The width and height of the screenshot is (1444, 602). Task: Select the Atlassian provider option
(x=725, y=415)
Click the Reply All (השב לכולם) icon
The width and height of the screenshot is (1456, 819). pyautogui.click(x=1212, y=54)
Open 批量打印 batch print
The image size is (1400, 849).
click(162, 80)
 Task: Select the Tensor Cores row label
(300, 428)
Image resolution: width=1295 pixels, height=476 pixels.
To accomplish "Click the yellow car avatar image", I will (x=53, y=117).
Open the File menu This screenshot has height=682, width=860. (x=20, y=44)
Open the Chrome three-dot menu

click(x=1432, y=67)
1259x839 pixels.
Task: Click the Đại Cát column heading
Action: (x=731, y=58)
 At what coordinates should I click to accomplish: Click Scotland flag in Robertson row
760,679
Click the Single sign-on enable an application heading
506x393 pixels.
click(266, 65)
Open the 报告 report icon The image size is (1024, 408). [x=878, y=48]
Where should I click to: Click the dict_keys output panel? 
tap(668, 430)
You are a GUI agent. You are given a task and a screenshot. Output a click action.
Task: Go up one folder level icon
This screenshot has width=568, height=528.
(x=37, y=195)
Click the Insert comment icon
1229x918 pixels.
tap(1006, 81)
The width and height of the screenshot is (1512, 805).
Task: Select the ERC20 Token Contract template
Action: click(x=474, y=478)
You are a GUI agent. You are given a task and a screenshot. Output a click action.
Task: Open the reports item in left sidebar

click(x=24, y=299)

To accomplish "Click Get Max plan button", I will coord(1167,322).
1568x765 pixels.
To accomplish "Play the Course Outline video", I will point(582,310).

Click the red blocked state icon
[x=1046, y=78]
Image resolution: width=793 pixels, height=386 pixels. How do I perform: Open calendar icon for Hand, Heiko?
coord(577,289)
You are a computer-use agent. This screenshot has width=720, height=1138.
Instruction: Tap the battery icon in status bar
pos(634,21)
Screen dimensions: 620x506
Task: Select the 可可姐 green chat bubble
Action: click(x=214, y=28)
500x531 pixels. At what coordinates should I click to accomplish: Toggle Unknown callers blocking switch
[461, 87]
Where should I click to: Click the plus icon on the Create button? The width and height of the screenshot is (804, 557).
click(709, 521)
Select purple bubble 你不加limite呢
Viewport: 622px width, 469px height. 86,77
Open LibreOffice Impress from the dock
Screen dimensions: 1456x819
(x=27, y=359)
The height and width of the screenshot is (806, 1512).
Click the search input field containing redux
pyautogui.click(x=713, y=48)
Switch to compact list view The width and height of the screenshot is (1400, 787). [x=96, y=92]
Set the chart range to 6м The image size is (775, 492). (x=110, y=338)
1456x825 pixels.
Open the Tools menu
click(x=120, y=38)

• _题目说明_: 修改上面各行：把“Tools”改为“View”，其余内容保持原样。

• _完整答案_:
The width and height of the screenshot is (1444, 602). Task: Select the Atlassian provider option
(x=725, y=415)
Click the Reply All (השב לכולם) icon
The width and height of the screenshot is (1456, 819). pyautogui.click(x=1212, y=54)
Open 批量打印 batch print
The image size is (1400, 849).
click(162, 80)
 Task: Select the Tensor Cores row label
(300, 428)
Image resolution: width=1295 pixels, height=476 pixels.
To accomplish "Click the yellow car avatar image", I will (x=53, y=117).
Open the File menu This screenshot has height=682, width=860. (x=20, y=44)
Open the Chrome three-dot menu

click(x=1432, y=67)
1259x839 pixels.
Task: Click the Đại Cát column heading
Action: (x=731, y=58)
 At what coordinates should I click to accomplish: Click Scotland flag in Robertson row
760,679
Click the Single sign-on enable an application heading
506x393 pixels.
click(266, 65)
Open the 报告 report icon The image size is (1024, 408). [x=878, y=48]
Where should I click to: Click the dict_keys output panel? 
tap(668, 430)
You are a GUI agent. You are given a task and a screenshot. Output a click action.
Task: Go up one folder level icon
This screenshot has width=568, height=528.
(x=37, y=195)
Click the Insert comment icon
1229x918 pixels.
tap(1006, 81)
The width and height of the screenshot is (1512, 805).
Task: Select the ERC20 Token Contract template
Action: click(x=474, y=478)
You are a GUI agent. You are given a task and a screenshot. Output a click action.
Task: Open the reports item in left sidebar

click(x=24, y=299)

To accomplish "Click Get Max plan button", I will coord(1167,322).
1568x765 pixels.
To accomplish "Play the Course Outline video", I will point(582,310).

Click the red blocked state icon
[x=1046, y=78]
Image resolution: width=793 pixels, height=386 pixels. How do I perform: Open calendar icon for Hand, Heiko?
coord(577,289)
You are a computer-use agent. This screenshot has width=720, height=1138.
Instruction: Tap the battery icon in status bar
pos(634,21)
Screen dimensions: 620x506
Task: Select the 可可姐 green chat bubble
Action: click(x=214, y=28)
500x531 pixels. At what coordinates should I click to accomplish: Toggle Unknown callers blocking switch
[461, 87]
Where should I click to: Click the plus icon on the Create button? The width and height of the screenshot is (804, 557).
click(709, 521)
Select purple bubble 你不加limite呢
Viewport: 622px width, 469px height. 86,77
Open LibreOffice Impress from the dock
Screen dimensions: 1456x819
(x=27, y=359)
The height and width of the screenshot is (806, 1512).
Click the search input field containing redux
pyautogui.click(x=713, y=48)
Switch to compact list view The width and height of the screenshot is (1400, 787). [x=96, y=92]
Set the chart range to 6м The image size is (775, 492). (x=110, y=338)
1456x825 pixels.
Open the View menu
click(x=120, y=38)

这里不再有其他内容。